WASECA — Susan Chambers’ poetry is ripe with imagery.
Warm, blue mists rolling through the corn. Midnight pastures full of fireflies. A haggard, but proudly erect old farmer whose DeKalb hat is perched upon his head like a rusty cupola.
Putting those images to canvas, however, is a more challenging task that 13 area artists have endeavored to accomplish in an exhibit that remains on display at the Waseca Art Center through July 25.
“Her poems have all these visual images that represent southern Minnesota,” said Pat Beckmann, executive director of the Waseca Art Center, of Chambers’ poetry. “I figured, ‘Why not illustrate poetry?’ ... This is a totally different concept for a lot of artists.”
Beckmann said she chose Chambers as the featured poet because much of her poetry is grounded in themes and imagery that are native to this area.
Chambers began by submitting about a dozen of her poems for Beckmann’s review. Beckmann then chose three for illustration before artists selected a portion of one poem to paint. Each painting includes the text from their portion of the poem.
Grace Galvin chose to paint the image of the old farmer as represented in “Windshield Window Peeping,” Chambers’ elegiac ode to a farmer who is as unmoved by the winds of change as the old elm on the border of his property.
“He come to tread the rows/dressed in striped coveralls/long sleeves/his stained DeKalb hat perched like/a rusty cupola on his head.”
Galvin said she gathered inspiration for the painting by conjuring images of farmers she’s known herself. Her husband (definitely not a farmer, she said) posed as a model.
“I just dreamt up the rest of it,” she said.

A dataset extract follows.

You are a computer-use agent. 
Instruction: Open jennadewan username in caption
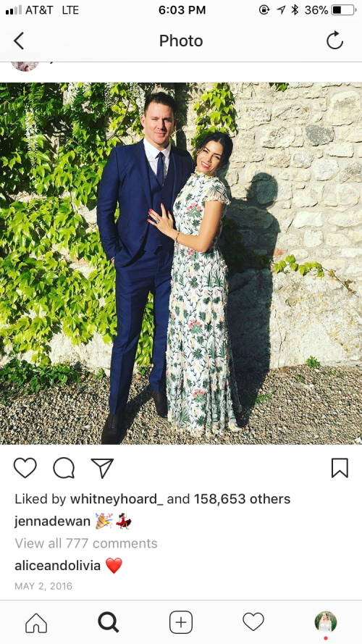pyautogui.click(x=53, y=521)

Carol Stott illustrated the portion of the poem “Insomnia” that concludes:
“The moon does not meet/the tree line until the pink glow/from the east demands/that I push from bed,/drag back to an office/that does not care/who rested or who hunted/last night.”
Retaining her distinct watercolor style, Stott juxtaposed a glowing tree line with an authoritative-looking office building, a sleep-dazed woman contemplating them both.

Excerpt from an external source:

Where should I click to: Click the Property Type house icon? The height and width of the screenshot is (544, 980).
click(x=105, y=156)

“I read and re-read the poem for a week or so and did quite a few sketches,” said Stott, a habitually meticulous artist who has said it’s not uncommon to return to a piece many times over the course of weeks. “I could’ve filled up several pieces of paper just from one section of her poems.”
The portion of “Hayloft’s Gift of Night” that Judith Forster Monson chose references dust motes that “climb the shafts of light” that peer in through holes in the barn wall.
Painting such dust motes, however, proved a technical challenge for the artist. While covering the rest of the painting, Forster Monson used a toothbrush to flick white paint onto a ray of light that bisects her canvas.
“Artists have all kinds of tricks,” she said, adding that it was an exciting opportunity to illustrate Chambers Stevens’ work: “We are just enchanted with her poetry.”
The exhibit was funded by a grant provided by the Prairie Lakes Regional Arts Council from the Minnesota Arts and Cultural Heritage Fund.